New Years Resolutions and the Book Stack

by Rachel Baker on January 7, 2014

I think great literature is different things to different people. To some, its a great big book of suckitude for the very reason that how we require students to read and what we require students to read really is a horrible process. To others, its a wonderful vacation to lands unknown and places unseen. To others still, its a form of studying the human behavior. And there’s probably a million other reasons.

I like this article though because so often at this time of year, we bookies seem to sometimes feel that we are inadequate in our reading because we haven’t read this or that. We are all doing just fine in what we are reading. Feeling inadequate is a perceived emotion that only we can put upon ourselves, right? So, go out and read whatever you want, and don’t read something just because its a classic.

My New Year’s Resolution: Take that copy of Ulysses to a used book store and hope it finds a loving home with people who can get past page 15.

Malcolm Jones, at The Daily Beast, asks the above question and then goes on to try to answer this question. The article has a wonderful sentiment (Fiction is about two things: Curiosity and Pleasure)and worth reading.
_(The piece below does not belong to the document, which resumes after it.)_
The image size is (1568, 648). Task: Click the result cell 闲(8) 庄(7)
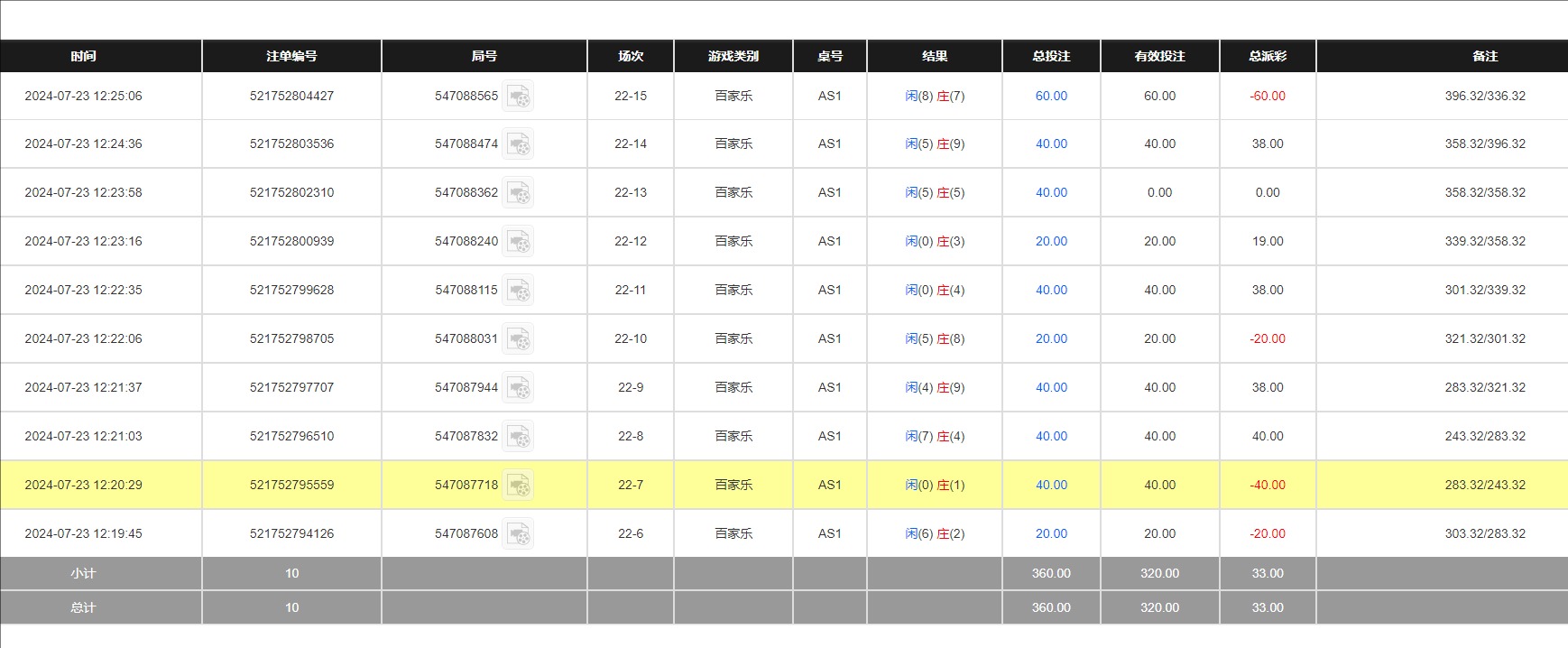click(x=935, y=96)
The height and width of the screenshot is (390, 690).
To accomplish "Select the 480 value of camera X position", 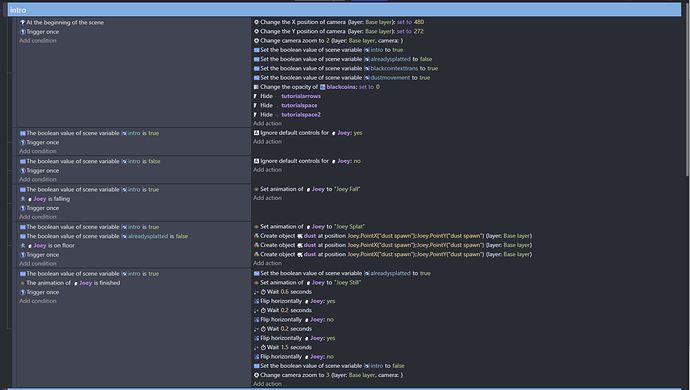I will pyautogui.click(x=418, y=22).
As a lifelong reader, I have rarely had any sort of compass to guide me. In school, of course, I read what I was told to read, and if a teacher said something was great, I tried to understand why. It took me a long time to get over school, to feel comfortable with the idea that just because the world bowed down to Henry James or Virginia Woolf didn’t mean that I must do likewise. Bothing against James or Woolf. I love his short novels and stories, and I love Orlando. But a lot of what they wrote does nothing for me, and I’ve learned to leave it on the shelf with a clean conscience. The sad thing is, I don’t think most people ever get over school’s idea of reading: the implicit idea that a work of literature is a puzzle to solve, its symbols and settings and so forth neatly identified and labeled. No wonder more adults don’t read for pleasure.
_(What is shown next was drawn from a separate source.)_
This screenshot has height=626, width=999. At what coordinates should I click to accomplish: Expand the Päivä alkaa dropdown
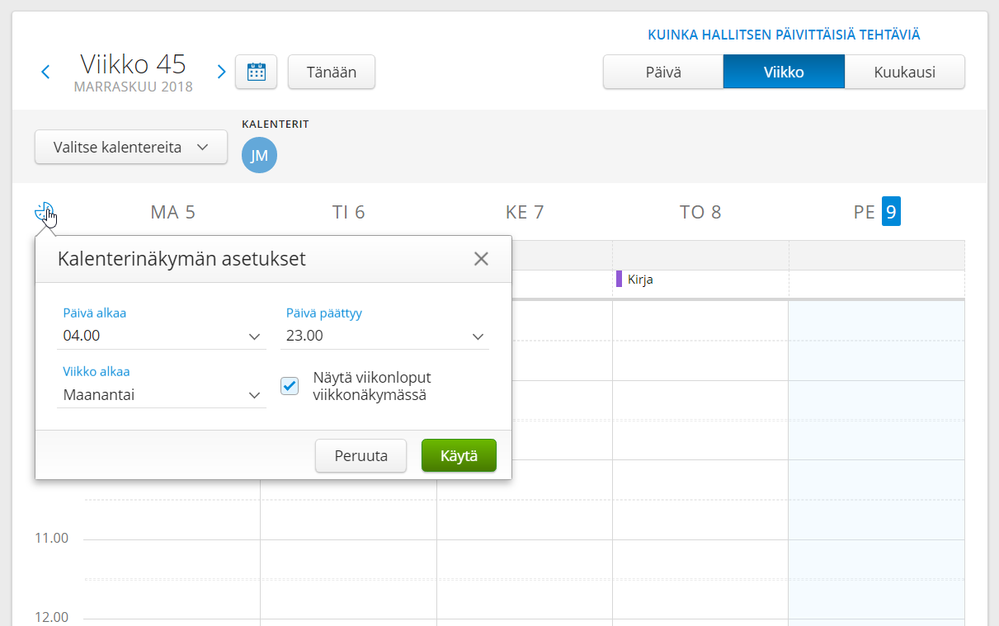click(161, 336)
By any sane measure, my reading habits are atrocious. I read four, five, ten books at a time. I’ll start books one year and finish them the next. I’m not compelled to finish anything I don’t like. Given the choice, I’ll forgo unread books in favor of old favorites, and even then just for certain passages or even certain characters. V.K. Ratliff, the little sewing machine salesman in Faulkner’s Snopes trilogy, is not just one of my favorite characters; he’s one of my favorite people. It’s all but impossible for me not to think of him as real.